Topics: Developer Forum
May 10, 2013 at 10:43 PM
Edited May 10, 2013 at 11:07 PM
With a 12-megabyte WebTOC.xml, the single-user response times from FillNode.aspx are typically between 500 and 600 milliseconds, as shown by the Web Console in the Firefox browser. This is because FillNode.aspx parses the entire file to a new XPathDocument instance on each request.

If I change FillNode.aspx to cache the XPathDocument instance between requests, then the single-user response time is only around 120 milliseconds; typically between 115 and 125. This is with a CacheDependency on the file and lock (toc) { ... } around everything that accesses the XML nodes after they have been read from the cache. (Although XPathDocument is read-only on the surface, it is not thread-safe.) Such serialization may be bad for scaling to hundreds of simultaneous users but I suspect the current code wouldn't work too well in that situation either. For better parallelism, one might consider setting up a pool of XPathDocument instances, or using the thread ID or processor ID as part of the cache key.

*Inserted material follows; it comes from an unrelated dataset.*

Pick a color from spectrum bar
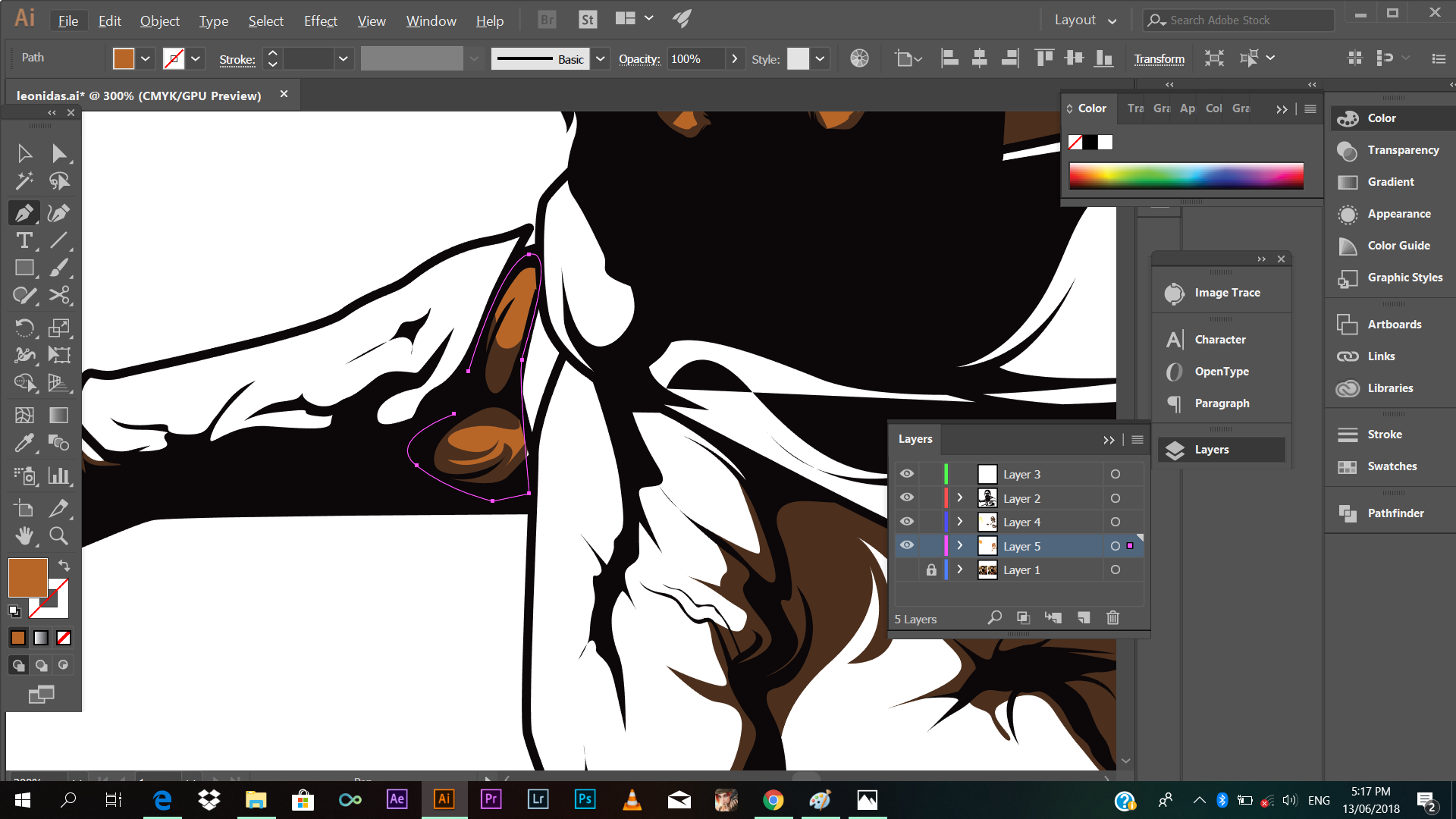Screen dimensions: 1456x819 pyautogui.click(x=1185, y=176)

This 120 milliseconds can easily be halved to 60 milliseconds, by removing the if(root.Count == 0) check and instead checking after the foreach loop whether the StringBuilder is still empty.

Far better savings can be achieved by configuring IIS user-mode output caching to consider only the "Id" and "topic" query string variables and ignore the "hash" variable. If the data is already in the cache, then the response time is typically only 1 or 2 milliseconds. However, each cache entry only covers one parent node, and the output cache tends to discard rarely-used entries pretty soon after the last use. Thus, for the best performance, the IIS output cache should be used together with XPathDocument caching.
May 13, 2013 at 5:02 PM
A better solution:

Define classes for the HelpTOC and HelpTOCNode elements, and load WebTOC.xml to them with XmlSerializer. Take all the nodes that have IDs, and collect them to a Dictionary<Guid, TocNode> instance. Insert this dictionary into Page.Cache, with the appropriate CacheDependency. On each request, find the correct node from the dictionary, and show its children. Because Dictionary<TKey, TValue> is thread-safe for multiple readers, no locking is needed after initialization.

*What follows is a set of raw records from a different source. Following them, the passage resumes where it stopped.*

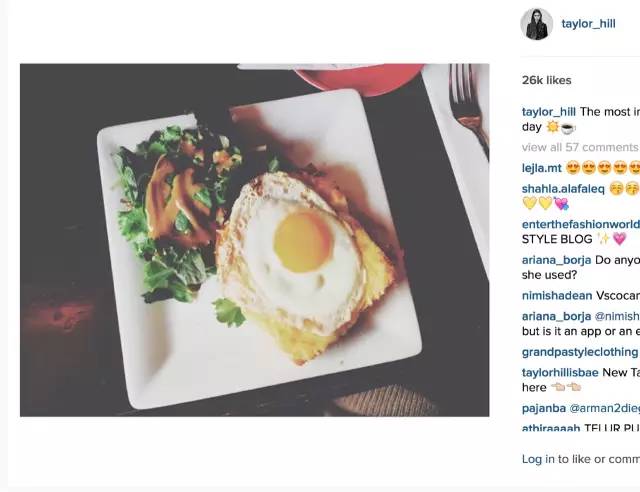Viewport: 640px width, 492px height.
Task: Click the taylor_hill username in the header
Action: pyautogui.click(x=588, y=24)
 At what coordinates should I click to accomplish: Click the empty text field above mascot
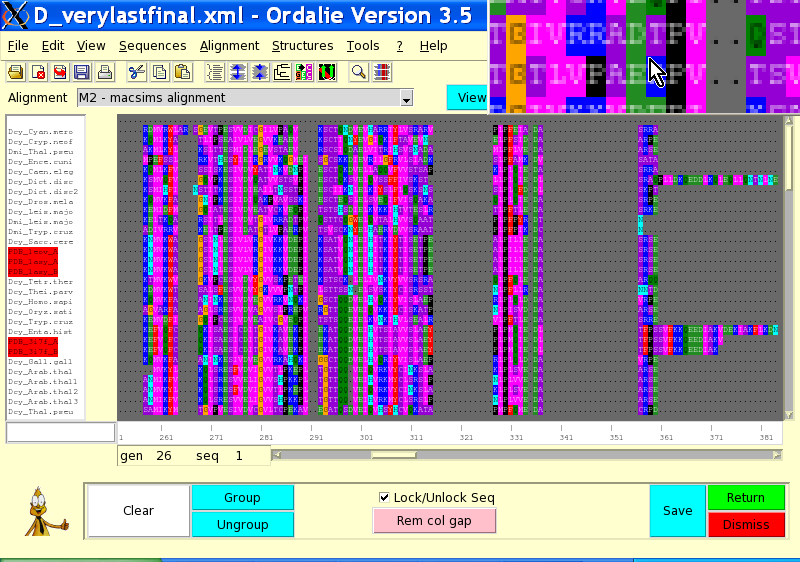60,433
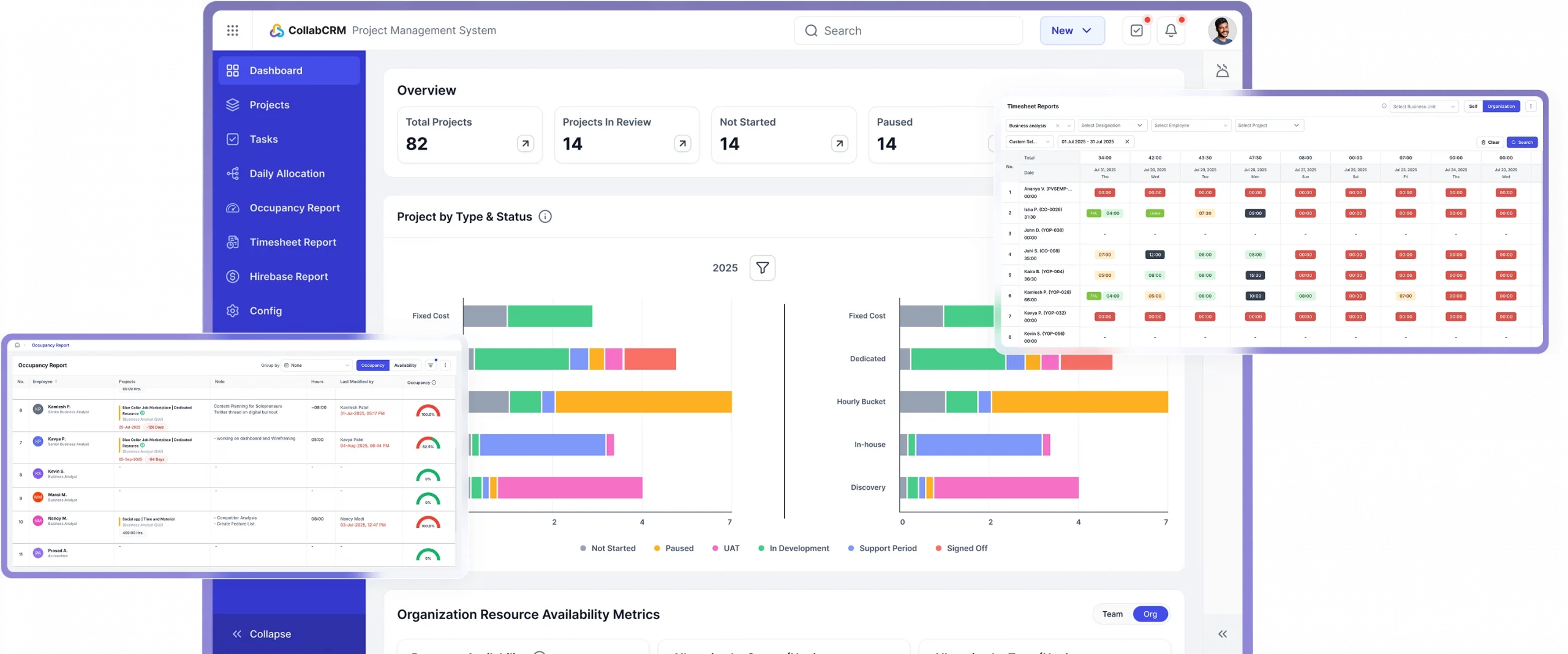The image size is (1568, 654).
Task: Toggle the In Development legend swatch
Action: click(x=761, y=549)
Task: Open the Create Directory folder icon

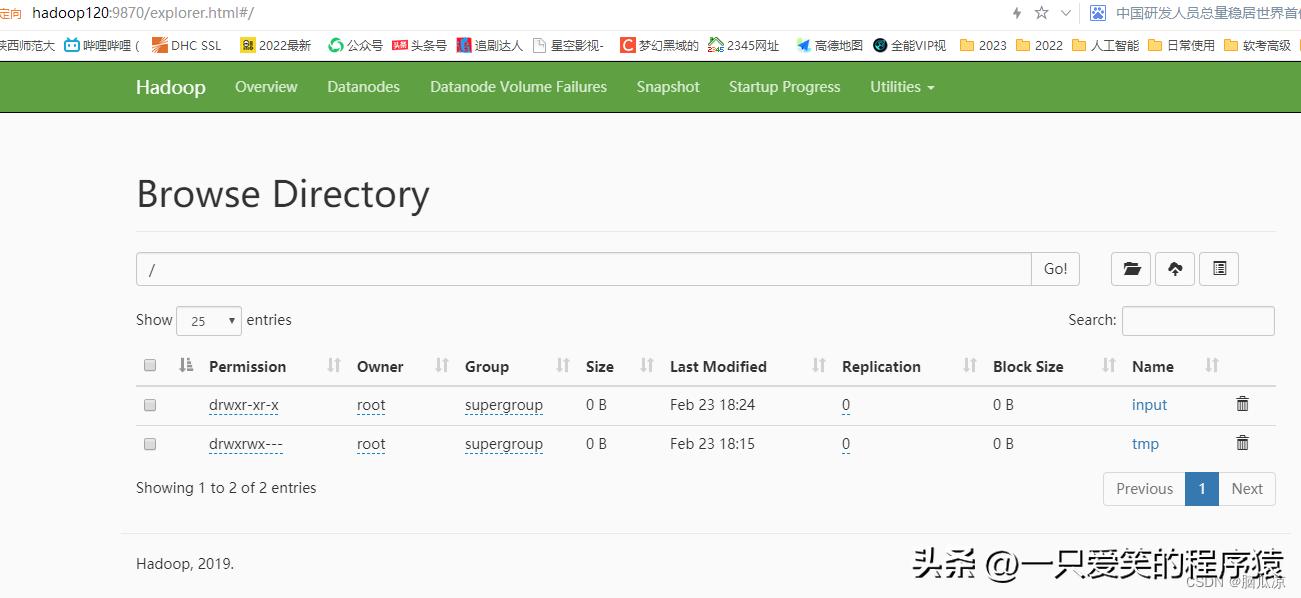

After the application pool has been restarted, the first use of FillNode.aspx takes about 880 ms in this solution. That includes the time XmlSerializer spends generating and compiling the serialization assembly. Subsequent requests typically take only two milliseconds, so the IIS output cache is no longer useful. If the WebTOC.xml file is modified, then FillNode.aspx automatically reloads it with the previously generated serialization assembly; this takes about 430 ms.

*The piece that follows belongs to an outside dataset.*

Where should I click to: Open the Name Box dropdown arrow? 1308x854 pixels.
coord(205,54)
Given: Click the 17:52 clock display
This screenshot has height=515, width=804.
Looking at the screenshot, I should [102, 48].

The initialization time could be improved by replacing XmlSerializer with hardcoded methods that use XmlReader, but 880 ms is already fast enough for something that runs perhaps once a day, and custom deserialization would make later maintenance more expensive.
May 13, 2013 at 8:17 PM
If you'd care to share your changes, I'd be happy to merge them into a future release of SHFB. You can open a work item here and attach them to it or e-mail me the changes. My e-mail address is in the About box in the standalone GUI and in the footer of the pages in the help file.

May 15, 2013 at 12:01 AM
I'll have to ask whether my employer is willing to contribute the changes.
If not, someone else can perhaps implement a similar solution.
Jun 4, 2013 at 5:14 PM
I posted the modified FillNode.aspx to the patch tracker.
Jun 4, 2013 at 8:33 PM
Thanks. I'll merge it into the code for the next release.